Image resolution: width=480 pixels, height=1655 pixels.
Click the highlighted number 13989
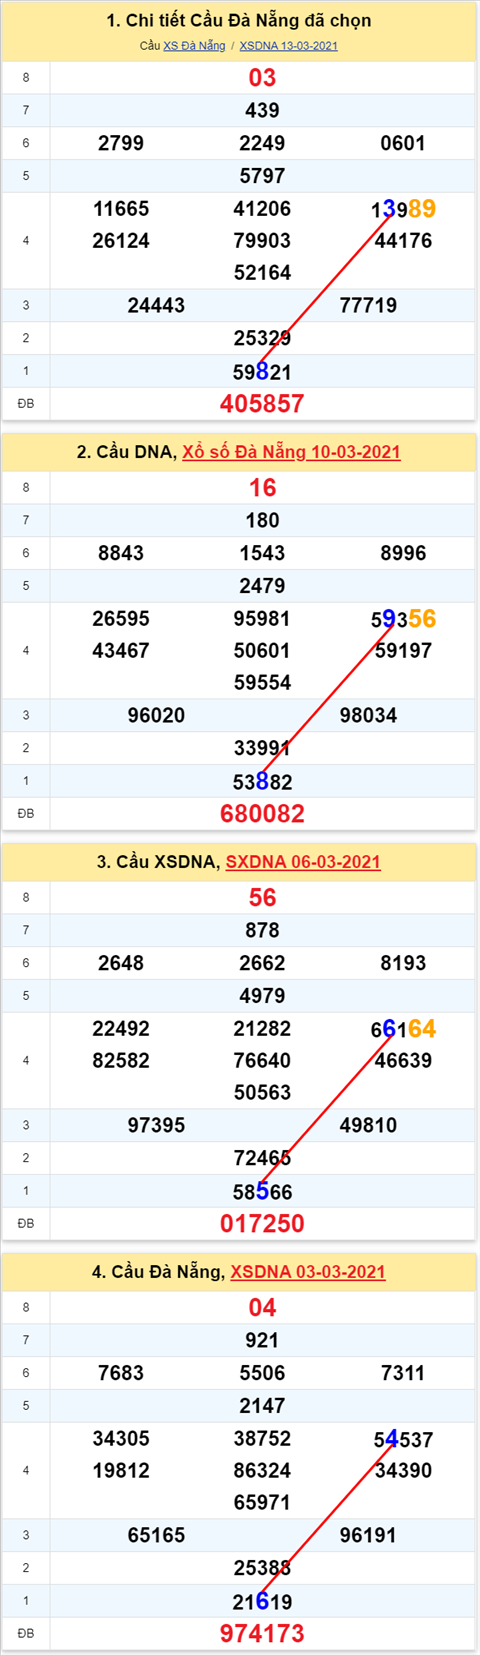[x=403, y=209]
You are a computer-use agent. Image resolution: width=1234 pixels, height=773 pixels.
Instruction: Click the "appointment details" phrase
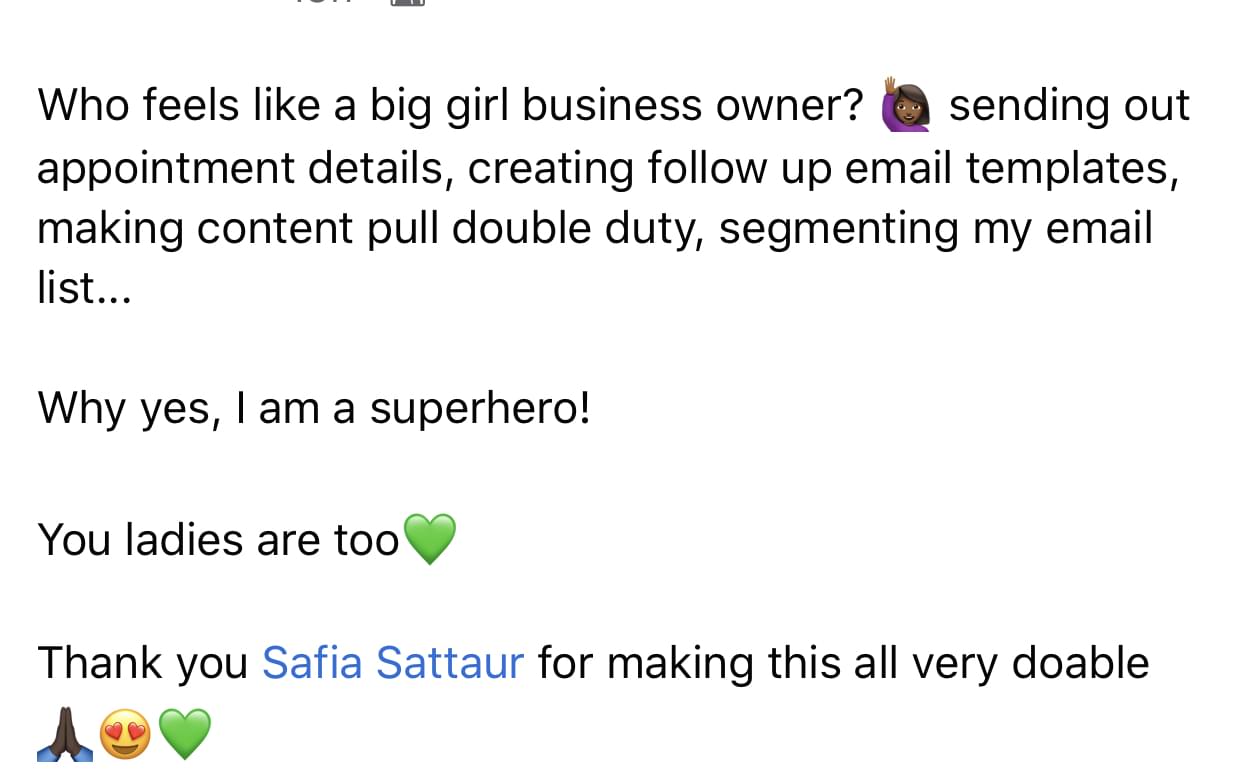click(240, 168)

☆ ☆ ☆ ☆ ☆

> [Work to be completed]: The task calls for every line of the data to be returned exactly, without pictures.

> [Answer to the problem]:
Image resolution: width=480 pixels, height=1655 pixels.
Click the highlighted number 13989
[x=403, y=209]
You are a computer-use agent. Image resolution: width=1234 pixels, height=773 pixels.
Instruction: Click the "appointment details" phrase
click(240, 168)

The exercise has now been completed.